Systemic risk is the risk inherent in the market as a whole. The past twelve months have been highly instructive and illustrative of this risk.
Volatility risk is a longitudinal measure, comparing expected returns to actual returns over time. The correlation over time is that higher returns are a function of increased volatility.
No pain..no gain.
The thundering herd is now running hard from Volatility Risk and its cousin, Systemic Risk.
And they are running into the trap of inflation risk and opportunity cost risk.
Inflation risk is not so swift in its retribution, but is devastating over long time periods. It now takes $11 to purchase $1 worth of goods based on the 1926 dollar, when Ibbotson began tracking securities returns.

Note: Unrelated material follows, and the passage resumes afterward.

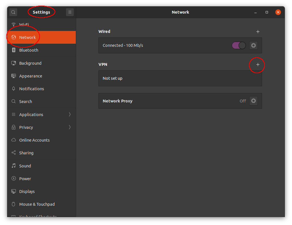Expand the Privacy submenu chevron
The height and width of the screenshot is (225, 292).
tap(70, 127)
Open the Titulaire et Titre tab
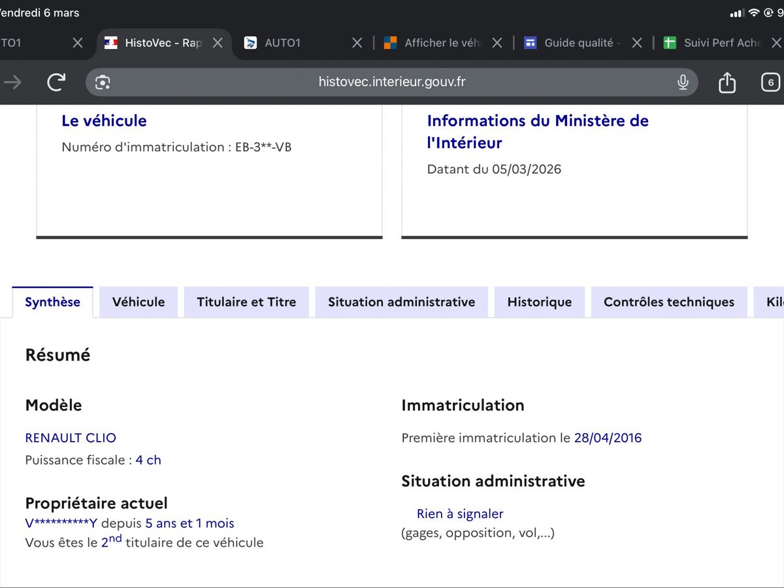 [246, 302]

Inflation will benefit the borrower more than the lender, since the borrower takes down real money, and repays later in devalued monopoly money.
Inflation is why governments and businesses and households become heavily indebted. It goes hand-in-glove with high leverage. But now we are in for a prolonged and painful unwinding of leverage.
Instead of borrowing funds to harness the power of inflation, we will be forced to save. Saving funds makes you a lender (to banks and other depositories), so now you are the one who will be stuck holding the diminishing asset.
Opportunity cost risk is the position the public will be in when markets revert to the norm (the upward pointing right leg of the U or V shaped recovery), because they won’t believe it while it is underway.
They will believe it at the next market top, to repeat the dreary cycle once again of buying high and selling low.
The point is this: There is no avoidance of risk…
…only the choice of whichever risk preference you choose.
Age will tilt your selection. The young who have decades to go until retirement should choose volatility risk, to obtain the best long-term returns. They need to be fully invested for the long haul.
Even those at or near retirement would be wise to split the difference, and hold half their assets hostage to volatility risk.
The old joke was the wage earner’s lament about having too much month at the end of the money.
What’s not so funny is having too much longevity at the end of the money.
November 14th, 2008 at 5:47 am
I keep good stocks where they’re at a high, because seeing them in my portfolio makes me feel smart.
I sell them when they’re low because looking at them makes me feel stupid.